The set-up for LUCY has potential. The title character (Scarlet Johanssen), a young girl going to school in Taiwan, is inveigled into making a delivery to a clique of Korean gangsters. They subject Lucy to an operation and place a packet of rare drugs in her abdomen in order to sneak the forbidden substances past customs; then she and some other unwilling drug-mules are scheduled to be flown out of Taiwan to the gangsters' confederates. The young woman seems to have no way to go but down.
As it happens, a few of the handlers charged with getting Lucy out of Taiwan decide to take advantage of her, and when she resists, she earns a kick in the stomach. The blow bursts the packet and her system is infused with the drugs, an artificial version of a natural growth-hormone. Besson's script hypothesizes that the designer-drug unleashes a level of brain-capacity that most humans never use, so that Lucy acquires phenomenal psychic powers. She gets free of her captors and sows a little vengeance on gang-boss Mr. Jang, though she lets him live-- apparently for no good reason but because the script needs a villain to continue providing resistance. Her main project, however, is to overtake the other drug-mules and harvest the drugs they carry, in order to (a) keep the hormone from killing her, and (b) to boost herself to the full 100% capacity, so that she can implicitly transcend time and space.
As an action-thriller, LUCY is adequate. Unfortunately, despite a script that gives scientist Professor Norman (Morgan Freeman) a lot of ponderous dialogue about evolution and the time-space continuum, Besson's rendering of these profundities is merely banal. Besson's idea of deep meaning is to show assorted shots of animals in the wild, perhaps with the intention of illustrating the vast complexity of the ecosphere. But frankly, I've seen Disney nature programs that provided better illustration of life's impressive variations. Besson's understanding of metaphysical issues is similarly derivative and undermines the potential of the basic idea.
As any number of reviews will have mentioned, GUARDIANS OF THE GALAXY is derived from a Marvel franchise that was never particularly popular: calling it "third-string" might be too kind. GALAXY, directed and co-written by James Gunn, is clearly modeled after the cinematic example of 2012's THE AVENGERS, in that the earlier film also introduces a motley crew of disparate characters and forges them into a team. However, both the 2012 film and the 1963 comic book from which it derived had the advantage of teaming up characters from independent features, and thus could draw fans of those respective serials. GALAXY introduces five characters who never appeared in any other movie, although a few support-characters showed up in "teasers" for other Marvel films.

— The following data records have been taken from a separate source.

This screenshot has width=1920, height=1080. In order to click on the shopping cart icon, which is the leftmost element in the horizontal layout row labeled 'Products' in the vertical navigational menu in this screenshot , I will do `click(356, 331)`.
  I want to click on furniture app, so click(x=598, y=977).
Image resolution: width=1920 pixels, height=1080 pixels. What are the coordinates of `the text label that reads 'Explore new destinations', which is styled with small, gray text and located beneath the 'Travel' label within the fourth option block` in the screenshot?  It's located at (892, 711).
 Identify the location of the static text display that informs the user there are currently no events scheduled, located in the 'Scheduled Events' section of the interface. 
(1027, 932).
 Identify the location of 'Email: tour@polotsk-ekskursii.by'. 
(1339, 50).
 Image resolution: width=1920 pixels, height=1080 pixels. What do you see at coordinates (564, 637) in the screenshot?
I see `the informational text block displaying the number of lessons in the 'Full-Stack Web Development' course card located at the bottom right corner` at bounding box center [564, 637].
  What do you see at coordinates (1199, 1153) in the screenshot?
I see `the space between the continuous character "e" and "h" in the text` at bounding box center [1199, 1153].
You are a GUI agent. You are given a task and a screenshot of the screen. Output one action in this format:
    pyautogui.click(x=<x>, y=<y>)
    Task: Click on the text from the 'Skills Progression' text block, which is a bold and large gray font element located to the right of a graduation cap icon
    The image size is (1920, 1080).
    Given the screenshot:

On one respect, GALAXY exceeds the 2012 AVENGERS. The heroes of the latter film are forced to become allies by contingent circumstances, and though some characters like or dislike each other to varying degrees, the shadow of that contingency hangs over the group's formation. The Avengers exist first and foremost to repel world-endangering threats, not because they admire or like each other.
The main narrative of GALAXY is also informed by a cosmic catastrophe, but here it seems like an excuse to bring together five quirky "losers," as their de facto leader Peter "Star-Lord" Quill calls them. To be sure, Gunn's GALAXY is a very slick film: every single line has been crafted with the intent of selling this idea of loners who find their real raison d'etre in being parts of a buddy system. But there's enough humor in the presentation so that the effect is that of discovering new wine in old bottles.
Marvel-fanatics-- and I myself have been such, at times-- should enjoy the film's tendency to pilfer dozens of characters and situations from disparate Marvel features, usually recombining them in reasonably ingenious fashion. For example, Rocket Raccoon's original version was one of several bio-engineered "funny animals," but since this would have no advantage for GALAXY's narrative, the character is reworked as a "one of a kind" experiment. more or less along the lines of Marvel's mutant hero Wolverine.
I will say that Gunn is so intent on keeping the action fast and breezy that though there are a lot of battles-- muscleman Drax taking on his sworn enemy Ronan, the Novacore ships attacking the villain's dreadnaught-craft-- none of them rise to the level of fight-choreography boasted by THE AVENGERS, which made many fans' hearts twitter by presenting live-action jousts between Thor/Hulk, Hawkeye/Black Widow, and so on.
And one other AVENGERS comparison must be made: both in the comics and the Marvel films, the characters stand on their own, each having his or her own mythic resonance. None of the Guardians acquire such resonance here, precisely because so much Marvel history is being both reworked and shoehorned into the narrative. However, it's not impossible that the probable sequel could improve on this aspect of its motley group of world-savers, and I for one will be in line to see what Marvel Studios can pull off with this latest batch of "loveable losers."